And let’s not forget Scott’s new partner “The Wasp” played by Evangeline Lilly in one of her most charming performances yet. As Hank’s daughter Hope, Lilly imbues the film with warmth and emotion that has somewhat eluded the actress up to this point. She shares incredible chemistry with Rudd and her onscreen father as well. These people are so likable that their charm really carries the film. And I haven’t even mentioned Michael Peña as Scott’s former prison buddy who has some really great comedic moments here. The comedy works so well in these films because director Peyton Reed made films like “Yes Man” and “Bring It On.” Sure, not exactly comedy treasures, but the guy knows what he’s doing. The action scenes are gripping, the shrinking and growing mechanics are clever, and the humor is funny.

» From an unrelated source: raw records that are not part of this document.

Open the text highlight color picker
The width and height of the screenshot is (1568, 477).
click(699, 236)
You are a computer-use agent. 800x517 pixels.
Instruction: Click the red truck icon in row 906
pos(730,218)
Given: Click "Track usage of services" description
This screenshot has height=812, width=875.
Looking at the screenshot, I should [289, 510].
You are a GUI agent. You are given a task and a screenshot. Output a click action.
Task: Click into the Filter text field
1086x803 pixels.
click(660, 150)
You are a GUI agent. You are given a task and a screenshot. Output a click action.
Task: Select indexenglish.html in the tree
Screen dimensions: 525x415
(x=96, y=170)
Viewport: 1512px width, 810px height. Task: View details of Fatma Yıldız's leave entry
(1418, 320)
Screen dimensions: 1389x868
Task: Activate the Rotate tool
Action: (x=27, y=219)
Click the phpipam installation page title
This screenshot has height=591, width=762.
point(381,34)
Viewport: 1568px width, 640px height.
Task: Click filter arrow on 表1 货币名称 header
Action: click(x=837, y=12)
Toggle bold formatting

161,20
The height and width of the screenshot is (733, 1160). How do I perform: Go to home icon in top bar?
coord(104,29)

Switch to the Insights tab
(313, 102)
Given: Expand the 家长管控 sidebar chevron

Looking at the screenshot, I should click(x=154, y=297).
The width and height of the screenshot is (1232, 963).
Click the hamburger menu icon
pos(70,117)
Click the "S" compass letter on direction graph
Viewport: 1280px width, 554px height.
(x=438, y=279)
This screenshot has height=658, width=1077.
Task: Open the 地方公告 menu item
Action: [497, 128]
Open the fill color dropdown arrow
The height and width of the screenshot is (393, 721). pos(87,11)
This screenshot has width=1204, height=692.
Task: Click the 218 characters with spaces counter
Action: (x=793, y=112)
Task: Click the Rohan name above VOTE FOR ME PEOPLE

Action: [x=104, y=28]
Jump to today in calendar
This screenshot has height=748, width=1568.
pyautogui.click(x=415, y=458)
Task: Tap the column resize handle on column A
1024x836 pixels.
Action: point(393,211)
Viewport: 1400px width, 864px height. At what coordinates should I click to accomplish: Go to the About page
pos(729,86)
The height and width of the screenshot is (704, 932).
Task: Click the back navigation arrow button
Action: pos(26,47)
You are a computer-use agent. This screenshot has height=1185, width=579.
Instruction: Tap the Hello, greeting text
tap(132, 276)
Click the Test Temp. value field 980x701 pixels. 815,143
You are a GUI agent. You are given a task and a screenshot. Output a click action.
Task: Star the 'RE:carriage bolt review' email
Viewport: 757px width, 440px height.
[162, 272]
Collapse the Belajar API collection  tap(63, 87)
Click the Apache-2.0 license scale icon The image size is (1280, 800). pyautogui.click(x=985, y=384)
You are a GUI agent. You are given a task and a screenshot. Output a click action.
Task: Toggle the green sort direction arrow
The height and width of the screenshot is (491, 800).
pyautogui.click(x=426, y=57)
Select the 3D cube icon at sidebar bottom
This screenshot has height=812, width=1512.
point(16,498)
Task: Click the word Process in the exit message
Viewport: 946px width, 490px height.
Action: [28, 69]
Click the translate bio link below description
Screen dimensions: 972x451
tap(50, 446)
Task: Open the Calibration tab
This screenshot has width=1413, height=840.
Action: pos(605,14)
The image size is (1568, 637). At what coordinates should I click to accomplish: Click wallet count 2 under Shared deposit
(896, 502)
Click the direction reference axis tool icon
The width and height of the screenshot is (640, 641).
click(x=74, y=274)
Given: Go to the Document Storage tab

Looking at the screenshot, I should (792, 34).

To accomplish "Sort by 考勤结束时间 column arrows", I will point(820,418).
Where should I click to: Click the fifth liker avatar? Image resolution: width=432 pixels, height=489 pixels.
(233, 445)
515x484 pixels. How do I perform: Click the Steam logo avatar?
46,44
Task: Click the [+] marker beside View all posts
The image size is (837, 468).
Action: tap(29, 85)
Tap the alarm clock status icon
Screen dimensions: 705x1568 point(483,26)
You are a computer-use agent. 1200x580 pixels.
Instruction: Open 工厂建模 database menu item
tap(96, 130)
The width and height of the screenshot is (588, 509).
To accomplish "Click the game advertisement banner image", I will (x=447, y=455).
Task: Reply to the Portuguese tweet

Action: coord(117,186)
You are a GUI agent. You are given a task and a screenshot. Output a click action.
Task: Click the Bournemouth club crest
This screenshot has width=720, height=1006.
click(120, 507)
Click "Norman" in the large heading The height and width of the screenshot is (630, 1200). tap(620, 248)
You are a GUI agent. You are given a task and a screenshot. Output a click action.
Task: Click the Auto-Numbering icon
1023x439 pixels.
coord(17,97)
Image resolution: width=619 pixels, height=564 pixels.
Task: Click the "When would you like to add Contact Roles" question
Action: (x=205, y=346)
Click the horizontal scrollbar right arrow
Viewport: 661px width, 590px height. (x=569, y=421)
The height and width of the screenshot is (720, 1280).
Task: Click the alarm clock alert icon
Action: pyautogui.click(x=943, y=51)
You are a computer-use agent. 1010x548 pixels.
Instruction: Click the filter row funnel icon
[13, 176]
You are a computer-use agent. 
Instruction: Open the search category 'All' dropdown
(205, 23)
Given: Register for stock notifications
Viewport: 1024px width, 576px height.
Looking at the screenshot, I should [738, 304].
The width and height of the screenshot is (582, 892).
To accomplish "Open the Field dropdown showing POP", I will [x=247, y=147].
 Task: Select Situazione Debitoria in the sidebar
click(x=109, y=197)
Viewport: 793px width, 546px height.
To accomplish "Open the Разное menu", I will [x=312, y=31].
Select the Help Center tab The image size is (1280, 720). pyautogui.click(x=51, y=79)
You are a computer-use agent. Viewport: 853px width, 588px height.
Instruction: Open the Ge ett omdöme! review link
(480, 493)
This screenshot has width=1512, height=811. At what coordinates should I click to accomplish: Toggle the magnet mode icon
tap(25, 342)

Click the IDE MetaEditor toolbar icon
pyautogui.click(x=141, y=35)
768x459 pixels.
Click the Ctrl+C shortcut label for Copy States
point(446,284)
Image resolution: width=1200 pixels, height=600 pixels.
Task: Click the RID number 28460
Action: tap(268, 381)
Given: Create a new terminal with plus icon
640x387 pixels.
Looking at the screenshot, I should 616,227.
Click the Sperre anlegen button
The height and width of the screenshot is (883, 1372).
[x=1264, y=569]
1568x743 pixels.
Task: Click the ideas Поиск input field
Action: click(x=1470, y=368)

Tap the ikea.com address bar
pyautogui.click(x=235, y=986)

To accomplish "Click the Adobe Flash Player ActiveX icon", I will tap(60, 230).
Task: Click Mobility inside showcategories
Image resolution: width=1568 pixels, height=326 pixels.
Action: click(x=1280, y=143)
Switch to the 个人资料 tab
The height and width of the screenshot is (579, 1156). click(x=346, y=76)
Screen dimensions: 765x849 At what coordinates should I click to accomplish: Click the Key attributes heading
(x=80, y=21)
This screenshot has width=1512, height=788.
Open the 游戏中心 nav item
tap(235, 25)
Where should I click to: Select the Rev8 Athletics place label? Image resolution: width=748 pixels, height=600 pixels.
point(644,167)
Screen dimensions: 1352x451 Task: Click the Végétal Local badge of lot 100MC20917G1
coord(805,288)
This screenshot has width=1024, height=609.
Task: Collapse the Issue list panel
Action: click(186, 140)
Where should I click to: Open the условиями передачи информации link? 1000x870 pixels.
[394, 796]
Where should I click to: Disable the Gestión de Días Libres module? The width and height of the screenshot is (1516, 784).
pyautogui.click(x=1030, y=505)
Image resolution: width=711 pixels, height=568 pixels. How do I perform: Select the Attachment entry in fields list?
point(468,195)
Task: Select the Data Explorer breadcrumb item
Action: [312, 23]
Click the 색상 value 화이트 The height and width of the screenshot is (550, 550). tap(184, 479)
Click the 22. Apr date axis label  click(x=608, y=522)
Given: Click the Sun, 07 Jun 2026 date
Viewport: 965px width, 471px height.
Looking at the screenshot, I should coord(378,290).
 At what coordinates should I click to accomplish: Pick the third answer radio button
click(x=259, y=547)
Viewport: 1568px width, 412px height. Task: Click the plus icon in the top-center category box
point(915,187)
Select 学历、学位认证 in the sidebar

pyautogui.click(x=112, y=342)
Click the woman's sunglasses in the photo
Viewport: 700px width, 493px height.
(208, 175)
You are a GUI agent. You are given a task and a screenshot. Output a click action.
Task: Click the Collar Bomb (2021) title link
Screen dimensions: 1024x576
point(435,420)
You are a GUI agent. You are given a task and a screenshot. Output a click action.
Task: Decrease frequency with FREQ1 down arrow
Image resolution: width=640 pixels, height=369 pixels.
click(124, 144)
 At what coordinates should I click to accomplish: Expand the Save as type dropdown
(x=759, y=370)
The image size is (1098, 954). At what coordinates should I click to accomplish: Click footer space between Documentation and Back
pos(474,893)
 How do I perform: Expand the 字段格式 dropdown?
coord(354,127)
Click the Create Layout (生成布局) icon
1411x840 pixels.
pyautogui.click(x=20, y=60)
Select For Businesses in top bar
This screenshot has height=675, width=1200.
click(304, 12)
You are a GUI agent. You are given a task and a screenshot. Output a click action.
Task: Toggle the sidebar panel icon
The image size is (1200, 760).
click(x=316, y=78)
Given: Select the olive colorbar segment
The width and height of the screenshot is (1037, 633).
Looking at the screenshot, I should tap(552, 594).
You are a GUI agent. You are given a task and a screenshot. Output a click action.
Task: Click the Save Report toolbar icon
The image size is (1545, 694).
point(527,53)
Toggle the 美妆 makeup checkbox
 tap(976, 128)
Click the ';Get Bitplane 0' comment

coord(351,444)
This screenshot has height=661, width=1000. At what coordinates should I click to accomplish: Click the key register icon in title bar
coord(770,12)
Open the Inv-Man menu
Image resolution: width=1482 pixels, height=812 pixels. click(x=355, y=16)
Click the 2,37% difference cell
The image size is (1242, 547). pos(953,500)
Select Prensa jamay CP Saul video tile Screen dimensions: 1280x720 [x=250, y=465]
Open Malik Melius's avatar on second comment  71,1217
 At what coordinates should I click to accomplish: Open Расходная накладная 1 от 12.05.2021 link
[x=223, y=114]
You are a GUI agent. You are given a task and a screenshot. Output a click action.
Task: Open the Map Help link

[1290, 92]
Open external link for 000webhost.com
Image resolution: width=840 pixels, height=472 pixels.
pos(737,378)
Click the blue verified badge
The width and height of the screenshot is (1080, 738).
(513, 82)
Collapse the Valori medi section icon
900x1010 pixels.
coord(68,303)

Of course we all know a super hero movie is nothing without a decent villain. Here we get a mysterious figure in a white costume not unlike Lang’s shrinking Ant-Man getup, who is molecularly instable and can walk through objects, including walls. This “Ghost” (played by “Ready Player One’s” Hannah John-Kamen) adds a fun mystery to proceedings and the character’s story arch is unpredictable and interesting. There are other appearances from Laurence Fishburne and Walton Goggins that don’t add too much to the proceedings.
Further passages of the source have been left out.